> _To do_
Find every line below that contains the word "Select" with the same capitalization, and copy each of those lines.

> _Provided material_
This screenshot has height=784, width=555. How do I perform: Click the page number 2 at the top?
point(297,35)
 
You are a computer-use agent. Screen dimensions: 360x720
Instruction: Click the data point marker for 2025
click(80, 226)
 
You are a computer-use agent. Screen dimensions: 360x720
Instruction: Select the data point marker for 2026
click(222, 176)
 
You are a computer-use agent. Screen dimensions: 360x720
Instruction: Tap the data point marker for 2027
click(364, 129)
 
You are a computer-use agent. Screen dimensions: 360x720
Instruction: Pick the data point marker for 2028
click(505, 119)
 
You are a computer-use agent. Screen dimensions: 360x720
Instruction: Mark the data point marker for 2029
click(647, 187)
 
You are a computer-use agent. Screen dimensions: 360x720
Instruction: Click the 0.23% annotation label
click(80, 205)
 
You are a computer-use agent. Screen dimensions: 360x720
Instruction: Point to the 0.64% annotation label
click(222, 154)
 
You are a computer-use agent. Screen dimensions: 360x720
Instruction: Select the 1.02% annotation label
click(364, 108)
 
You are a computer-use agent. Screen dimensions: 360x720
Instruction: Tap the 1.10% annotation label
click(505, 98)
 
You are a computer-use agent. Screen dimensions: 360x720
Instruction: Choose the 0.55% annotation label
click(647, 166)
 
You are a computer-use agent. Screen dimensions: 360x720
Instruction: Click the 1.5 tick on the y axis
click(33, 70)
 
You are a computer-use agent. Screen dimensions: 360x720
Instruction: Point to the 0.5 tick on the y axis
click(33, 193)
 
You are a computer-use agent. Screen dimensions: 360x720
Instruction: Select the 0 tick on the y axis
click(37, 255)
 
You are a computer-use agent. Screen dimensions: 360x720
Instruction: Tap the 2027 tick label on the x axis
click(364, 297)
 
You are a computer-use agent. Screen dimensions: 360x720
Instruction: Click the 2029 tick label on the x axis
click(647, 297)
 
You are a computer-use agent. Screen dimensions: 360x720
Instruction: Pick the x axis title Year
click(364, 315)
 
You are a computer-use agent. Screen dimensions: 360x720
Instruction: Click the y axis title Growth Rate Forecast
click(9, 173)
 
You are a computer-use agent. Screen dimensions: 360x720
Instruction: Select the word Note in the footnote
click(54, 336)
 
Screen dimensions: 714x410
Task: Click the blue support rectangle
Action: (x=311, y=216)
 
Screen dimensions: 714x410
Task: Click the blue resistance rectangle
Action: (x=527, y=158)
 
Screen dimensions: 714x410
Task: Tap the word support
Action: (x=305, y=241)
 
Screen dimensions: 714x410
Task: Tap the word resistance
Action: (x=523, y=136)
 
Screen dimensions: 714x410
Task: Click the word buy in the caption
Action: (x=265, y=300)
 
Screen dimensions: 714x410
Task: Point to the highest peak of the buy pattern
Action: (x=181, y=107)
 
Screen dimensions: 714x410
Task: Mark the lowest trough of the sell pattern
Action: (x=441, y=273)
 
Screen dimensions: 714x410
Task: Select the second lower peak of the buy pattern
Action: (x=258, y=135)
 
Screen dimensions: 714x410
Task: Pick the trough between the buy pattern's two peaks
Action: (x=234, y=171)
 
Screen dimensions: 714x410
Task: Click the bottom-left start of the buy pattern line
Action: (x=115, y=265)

> _Output_
Instruction: Select the data point marker for 2026
Instruction: Select the 1.02% annotation label
Instruction: Select the 0 tick on the y axis
Instruction: Select the word Note in the footnote
Task: Select the second lower peak of the buy pattern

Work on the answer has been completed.